The path to zero waste.
EXCLUSIVE: This Davis company has raised a major financing round for its clean-energy technology
Davis-based Sierra Energy is getting a major capital infusion from a large private investment fund, in a deal that could speed up the commercialization of Sierra’s clean-energy technology and lead to the creation of new manufacturing jobs.
The investment is believed to be $57 million, according to sources in the Davis business community.
Neither Sierra Energy nor the investor, SteelRiver Infrastructure Partners, would confirm the amount, however. Both said in a statement that the investment would give SteelRiver a minority interest in Sierra Energy’s holding company.
Sierra Energy, headed by Davis entrepreneur Mike Hart, has developed a system to process garbage into fuel, without toxic byproducts.
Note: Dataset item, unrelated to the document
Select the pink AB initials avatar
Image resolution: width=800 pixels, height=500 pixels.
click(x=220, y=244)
Its technology could prove attractive as governments and businesses seek to reduce trash in landfills that would otherwise emit methane, a greenhouse gas believed to contribute to climate change.
SteelRiver’s investment is likely to bring Sierra’s “game-changing” technology from demonstration phase to commercialization, said Chris Kinney, CEO of SteelRiver. “The investment should be sufficient to commercialize the hardware and bring it out into the marketplace.”
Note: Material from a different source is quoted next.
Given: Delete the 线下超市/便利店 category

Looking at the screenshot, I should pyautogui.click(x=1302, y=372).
SteelRiver, with offices in San Francisco and New York, manages $2.5 billion. It invests in large infrastructure projects such as power plants, electric transmission systems, ports and water projects. Its investment portfolio also includes Trans Bay Cable LLC, which brings electricity to San Francisco under San Francisco Bay.
The firm’s investment in Sierra Energy will be held in its SteelRiver Infrastructure Fund North America.
Sierra Energy has been working for a dozen years to commercialize its FastOx gasifiers, which process garbage into fuel. That fuel can be used to generate electricity or can be upgraded into transportation fuels including gasoline, diesel and hydrogen.
Sierra has been preparing to bring its technology to market by offering working plans to customers that they could use to assemble their own gasifier systems.
The new investment will allow Sierra to build and deliver working systems itself, Hart said in an interview.
“It allows us to go from delivering intellectual property to becoming a manufacturer,” he said.
Hart said he has 10 orders for systems, which cost $7 million apiece. Hart said he has not yet decided where he will begin assembling the units.
“A lot of people will be competing to be home to that assembly. That is a lot of jobs,” said Gary Simon, chairman of CleanStart, a Sacramento- and Folsom-based nonprofit that works to facilitate the development of clean technology ventures in Northern California.
“This is a huge success for Mike Hart. He’s done well with growing that company from the ground up,” Simon said.
Simon stressed the importance of home-grown companies such as Sierra Energyto the local clean-technology economy. Those kinds of firms develop roots and tend to stay in the area. Simon said the investment was $57 million.
The system Sierra plans to build is called the FastOx Pathfinder. It is expected to be able to process 20 metric tons of trash per day and generate 1 megawatt of electricity.
Hart said he expects global demand for the FastOx units, driven partly by the 2015 Paris agreement on climate change. At the Paris Climate Change Conference last December, 195 countries adopted a legally binding deal to reduce global warming. The accord will take effect in 2020.
“We are thrilled for Mike and for Sierra,” said Cleveland Justis, executive director of the Child Family Institute for Innovation and Entrepreneurship at the UC Davis Graduate School of Management. “They are getting good interest. It is much-needed energy into the system of entrepreneurship in the region.”
The graduate school of management puts on the Big Bang business plan competition, where students develop business ideas and are judged on their presentations for prospective investors.
Hart first got involved with waste gasification when judging a Big Bang business plan competition at UC Davis in 2003. He heard a pitch involving technology developed at Kaiser Steel for waste gasification. Hart launched Sierra Energy to bring that technology to market.
Hart is also CEO of Sierra Railroad Co., which operates 140 miles of rail lines in Northern California, including the popular Skunk Train, which shuttles tourists through the Mendocino County redwoods.
He is also developing a co-working space in Davis called Area 52 in the building that previously housed flying car company Moller International. Area 52 will serve as an incubator for startup industrial and manufacturing companies.